A exposição na Tate Modern, em Londres, celebra a arte e o mundo fascinante de um dos maiores pintores-escultores do século XX com 250 peças.

Foto EPA/ Tim Ireland Foto Reuters/ Stefan Wermuth Foto Reuters/ Stefan Wermuth Foto EPA/ Tim Ireland


As figuras esguias, distorcidas, fantasmagóricas e estranhamente belas de Alberto Giacometti estão de volta à Tate Modern. Uma enorme exposição retrospetiva, com mais de 250 peças do genial artista suíço, ocupa agora dez salas do museu de Londres. Prevê-se que esta mostra possa bater o recorde de visitantes estabelecido por outro blockbuster de verão da Tate - a exposição de recortes e colagens de Henri Matisse, que teve 563 mil visitantes entre abril e setembro de 2014.

O escultor suíço, radicado em França durante grande parte da vida, tinha uma história antiga com Londres e com a Inglaterra. Uma das suas primeiras exposições europeias, fora de Paris, foi numa galeria londrina, em 1955. Alberto Giacometti (1901-1966) influenciou vários escultores britânicos. Muitos deles atravessavam a Mancha para o visitar frequentemente no estúdio caótico da Rua Hippolyte-Maindron, em Paris, muito antes da consagração que alcançou com o Grande Prémio de Escultura da Bienal de Veneza (1962).

Quando Giacometti voltou a Londres, no verão de 1965, para uma enorme mostra individual de esculturas, quadros e desenhos na Tate Gallery, era já um artista estabelecido e com fama mundial. Apesar disso, desdenhava os luxos. Vivia desligado do dinheiro, deixando para trás envelopes com maços de notas. Preferia um hotel rasca ou o ateliê decrépito de Paris, onde podia passar horas na companhia de um simples bloco de notas. Excêntrico, hiperativo (enquanto esteve na capital londrina, durante a exposição, trabalhou todos os dias numa cave da Tate), carismático, fumador crónico, Giacometti manteve até ao final uma vida atribulada e fascinante. Morreu poucos meses depois daquela mostra, em janeiro de 1966. Tinha 64 anos.

"Giacometti adorava a Tate. Há muito tempo que pensávamos fazer esta exposição", explicou a nova diretora da Tate Modern, Frances Morris, durante a apresentação à imprensa internacional. "Estávamos só à espera do momento adequado para celebrar Alberto Giacometti."

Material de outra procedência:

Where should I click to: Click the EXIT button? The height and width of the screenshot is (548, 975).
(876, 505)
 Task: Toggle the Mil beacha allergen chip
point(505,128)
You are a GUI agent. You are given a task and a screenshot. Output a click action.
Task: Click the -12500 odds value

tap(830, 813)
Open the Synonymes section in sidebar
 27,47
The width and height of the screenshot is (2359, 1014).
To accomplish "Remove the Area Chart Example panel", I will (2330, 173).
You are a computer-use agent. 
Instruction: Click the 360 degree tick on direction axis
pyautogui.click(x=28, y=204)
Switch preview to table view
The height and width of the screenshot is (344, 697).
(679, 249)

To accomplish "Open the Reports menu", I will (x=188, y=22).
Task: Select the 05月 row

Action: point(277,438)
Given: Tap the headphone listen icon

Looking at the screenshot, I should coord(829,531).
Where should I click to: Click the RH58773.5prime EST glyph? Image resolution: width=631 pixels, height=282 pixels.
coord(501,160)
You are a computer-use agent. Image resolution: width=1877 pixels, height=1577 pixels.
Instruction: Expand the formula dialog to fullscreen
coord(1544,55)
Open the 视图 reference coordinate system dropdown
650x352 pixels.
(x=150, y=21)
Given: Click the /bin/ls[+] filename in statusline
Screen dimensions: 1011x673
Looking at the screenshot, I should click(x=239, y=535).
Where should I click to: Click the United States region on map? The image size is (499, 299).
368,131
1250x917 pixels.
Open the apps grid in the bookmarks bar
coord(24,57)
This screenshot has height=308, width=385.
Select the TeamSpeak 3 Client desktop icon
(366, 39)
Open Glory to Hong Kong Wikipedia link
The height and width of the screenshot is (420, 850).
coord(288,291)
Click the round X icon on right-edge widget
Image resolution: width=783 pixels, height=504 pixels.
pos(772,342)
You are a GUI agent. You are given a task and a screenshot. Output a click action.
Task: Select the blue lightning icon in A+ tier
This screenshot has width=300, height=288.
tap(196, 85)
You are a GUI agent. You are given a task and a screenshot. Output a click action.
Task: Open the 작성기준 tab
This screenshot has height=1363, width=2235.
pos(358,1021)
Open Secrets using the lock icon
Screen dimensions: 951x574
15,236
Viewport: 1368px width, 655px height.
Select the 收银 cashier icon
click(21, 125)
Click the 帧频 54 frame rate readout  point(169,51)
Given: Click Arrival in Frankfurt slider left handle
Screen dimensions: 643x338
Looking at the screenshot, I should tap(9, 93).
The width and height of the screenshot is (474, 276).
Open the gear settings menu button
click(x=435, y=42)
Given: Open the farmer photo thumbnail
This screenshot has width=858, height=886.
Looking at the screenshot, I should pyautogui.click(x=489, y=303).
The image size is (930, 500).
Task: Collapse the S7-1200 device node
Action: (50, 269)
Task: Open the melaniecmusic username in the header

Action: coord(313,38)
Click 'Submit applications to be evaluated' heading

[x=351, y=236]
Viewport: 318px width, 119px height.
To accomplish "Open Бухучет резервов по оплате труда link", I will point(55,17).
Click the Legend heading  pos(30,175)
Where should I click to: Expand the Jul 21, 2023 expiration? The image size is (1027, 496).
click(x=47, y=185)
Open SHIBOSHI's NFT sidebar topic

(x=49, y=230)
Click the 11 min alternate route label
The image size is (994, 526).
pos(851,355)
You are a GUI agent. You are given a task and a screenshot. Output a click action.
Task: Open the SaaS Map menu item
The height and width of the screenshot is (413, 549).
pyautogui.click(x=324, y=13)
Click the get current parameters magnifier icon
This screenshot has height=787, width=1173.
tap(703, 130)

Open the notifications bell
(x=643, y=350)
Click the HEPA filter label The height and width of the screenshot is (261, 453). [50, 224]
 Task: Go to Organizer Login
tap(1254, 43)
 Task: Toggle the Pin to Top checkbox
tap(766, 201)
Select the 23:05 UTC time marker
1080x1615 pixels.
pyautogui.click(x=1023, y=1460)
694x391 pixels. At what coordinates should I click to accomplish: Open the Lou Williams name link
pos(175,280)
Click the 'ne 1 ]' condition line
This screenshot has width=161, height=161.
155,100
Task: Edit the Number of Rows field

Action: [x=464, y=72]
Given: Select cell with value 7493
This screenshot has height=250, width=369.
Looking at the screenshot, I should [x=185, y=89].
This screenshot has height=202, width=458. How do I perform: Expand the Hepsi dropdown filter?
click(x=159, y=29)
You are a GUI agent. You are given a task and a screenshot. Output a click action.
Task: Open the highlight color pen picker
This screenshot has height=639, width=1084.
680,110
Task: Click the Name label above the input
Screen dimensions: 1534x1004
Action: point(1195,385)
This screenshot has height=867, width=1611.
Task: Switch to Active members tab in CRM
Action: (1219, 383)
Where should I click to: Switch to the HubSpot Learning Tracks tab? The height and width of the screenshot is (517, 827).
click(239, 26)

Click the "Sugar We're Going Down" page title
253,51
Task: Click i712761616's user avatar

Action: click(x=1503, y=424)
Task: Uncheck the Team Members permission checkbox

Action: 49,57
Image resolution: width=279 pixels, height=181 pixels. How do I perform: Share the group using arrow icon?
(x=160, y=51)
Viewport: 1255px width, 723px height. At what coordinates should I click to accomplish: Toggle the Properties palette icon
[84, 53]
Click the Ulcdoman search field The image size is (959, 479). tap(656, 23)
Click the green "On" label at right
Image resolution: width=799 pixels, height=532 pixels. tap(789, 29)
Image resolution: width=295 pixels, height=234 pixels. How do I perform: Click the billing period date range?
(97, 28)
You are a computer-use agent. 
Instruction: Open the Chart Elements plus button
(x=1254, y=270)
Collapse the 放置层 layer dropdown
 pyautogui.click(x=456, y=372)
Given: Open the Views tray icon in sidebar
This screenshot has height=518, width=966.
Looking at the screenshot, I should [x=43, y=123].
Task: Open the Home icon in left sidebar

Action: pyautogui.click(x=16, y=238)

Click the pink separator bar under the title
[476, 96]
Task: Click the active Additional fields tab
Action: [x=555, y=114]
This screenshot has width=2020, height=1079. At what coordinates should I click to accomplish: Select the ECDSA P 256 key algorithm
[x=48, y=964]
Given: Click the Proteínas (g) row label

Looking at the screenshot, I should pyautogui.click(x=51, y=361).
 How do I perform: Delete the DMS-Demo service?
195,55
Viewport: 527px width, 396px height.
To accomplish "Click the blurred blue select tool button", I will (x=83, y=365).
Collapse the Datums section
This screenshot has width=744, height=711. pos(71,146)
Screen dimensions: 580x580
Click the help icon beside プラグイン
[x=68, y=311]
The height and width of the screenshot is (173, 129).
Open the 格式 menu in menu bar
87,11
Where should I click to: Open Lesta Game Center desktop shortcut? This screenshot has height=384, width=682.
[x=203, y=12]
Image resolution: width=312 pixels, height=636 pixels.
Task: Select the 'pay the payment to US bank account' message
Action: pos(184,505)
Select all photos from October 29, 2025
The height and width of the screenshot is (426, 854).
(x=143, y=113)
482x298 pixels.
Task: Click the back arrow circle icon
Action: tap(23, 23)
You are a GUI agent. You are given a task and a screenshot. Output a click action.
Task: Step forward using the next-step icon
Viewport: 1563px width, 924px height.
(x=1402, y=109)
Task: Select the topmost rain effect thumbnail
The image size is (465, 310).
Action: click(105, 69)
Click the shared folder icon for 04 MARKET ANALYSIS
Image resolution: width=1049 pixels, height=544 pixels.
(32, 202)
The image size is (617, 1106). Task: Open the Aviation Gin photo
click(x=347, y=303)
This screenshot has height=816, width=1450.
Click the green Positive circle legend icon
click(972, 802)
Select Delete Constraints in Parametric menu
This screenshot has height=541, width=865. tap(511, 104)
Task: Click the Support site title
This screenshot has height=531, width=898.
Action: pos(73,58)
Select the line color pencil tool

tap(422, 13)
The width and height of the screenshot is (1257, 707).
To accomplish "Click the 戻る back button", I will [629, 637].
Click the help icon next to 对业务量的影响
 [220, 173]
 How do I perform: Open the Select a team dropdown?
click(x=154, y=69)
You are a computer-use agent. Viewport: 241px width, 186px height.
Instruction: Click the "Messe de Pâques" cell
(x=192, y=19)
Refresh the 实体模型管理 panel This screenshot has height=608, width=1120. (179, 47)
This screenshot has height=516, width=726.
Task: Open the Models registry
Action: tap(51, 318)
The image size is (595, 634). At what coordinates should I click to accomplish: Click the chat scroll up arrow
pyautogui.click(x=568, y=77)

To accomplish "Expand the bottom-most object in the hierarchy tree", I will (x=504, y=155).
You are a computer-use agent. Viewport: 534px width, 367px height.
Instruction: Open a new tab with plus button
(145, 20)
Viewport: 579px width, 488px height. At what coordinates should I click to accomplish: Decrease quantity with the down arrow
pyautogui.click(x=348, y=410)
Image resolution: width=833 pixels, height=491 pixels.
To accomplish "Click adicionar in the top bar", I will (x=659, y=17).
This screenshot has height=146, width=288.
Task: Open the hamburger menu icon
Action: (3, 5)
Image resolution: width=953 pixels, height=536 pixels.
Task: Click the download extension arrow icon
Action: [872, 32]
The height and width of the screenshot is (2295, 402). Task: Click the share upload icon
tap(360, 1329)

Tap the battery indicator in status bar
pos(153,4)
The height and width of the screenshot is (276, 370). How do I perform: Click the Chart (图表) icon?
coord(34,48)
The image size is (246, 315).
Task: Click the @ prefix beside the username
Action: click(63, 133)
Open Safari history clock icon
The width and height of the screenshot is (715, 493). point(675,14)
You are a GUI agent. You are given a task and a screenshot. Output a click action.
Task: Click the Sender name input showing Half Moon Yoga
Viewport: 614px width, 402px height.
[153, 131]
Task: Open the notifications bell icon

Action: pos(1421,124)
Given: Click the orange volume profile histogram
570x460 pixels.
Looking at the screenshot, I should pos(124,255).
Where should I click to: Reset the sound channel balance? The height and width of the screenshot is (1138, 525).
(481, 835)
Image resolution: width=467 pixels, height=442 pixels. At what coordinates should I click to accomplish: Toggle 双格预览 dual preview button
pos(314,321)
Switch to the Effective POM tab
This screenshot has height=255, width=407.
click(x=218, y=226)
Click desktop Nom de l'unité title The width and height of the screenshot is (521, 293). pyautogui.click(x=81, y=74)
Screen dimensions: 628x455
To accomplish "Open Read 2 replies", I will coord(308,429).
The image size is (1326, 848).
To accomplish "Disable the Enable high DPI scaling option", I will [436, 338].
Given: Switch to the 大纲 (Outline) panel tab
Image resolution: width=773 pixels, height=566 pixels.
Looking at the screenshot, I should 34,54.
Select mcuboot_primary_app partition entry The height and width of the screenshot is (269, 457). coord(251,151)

Esse momento chegou. Nas últimas décadas, o fascínio pela obra de Alberto Giacometti transformou-o num dos artistas mais cotados do mundo, com várias peças a trocarem de mãos, em leilões de arte, por valores acima dos cem milhões de dólares. As três esculturas atualmente mais valiosas no mundo inteiro têm todas a assinatura do mestre suíço. Em 2010, a viúva milionária brasileira Lily Safra, senhora de quatro casamentos e alguns funerais, pagou mais de 104 milhões de dólares por L"Homme Qui Marche I (1960), uma das peças mais icónicas de Giacometti. Este preço-recorde voltaria a cair cinco anos mais tarde. Em 2015, o multimilionário norte-americano Steve Cohen pagou mais de 141 milhões de dólares por L"Homme au Doigt (1947), que passou a ser a escultura mais cara alguma vez vendida num leilão.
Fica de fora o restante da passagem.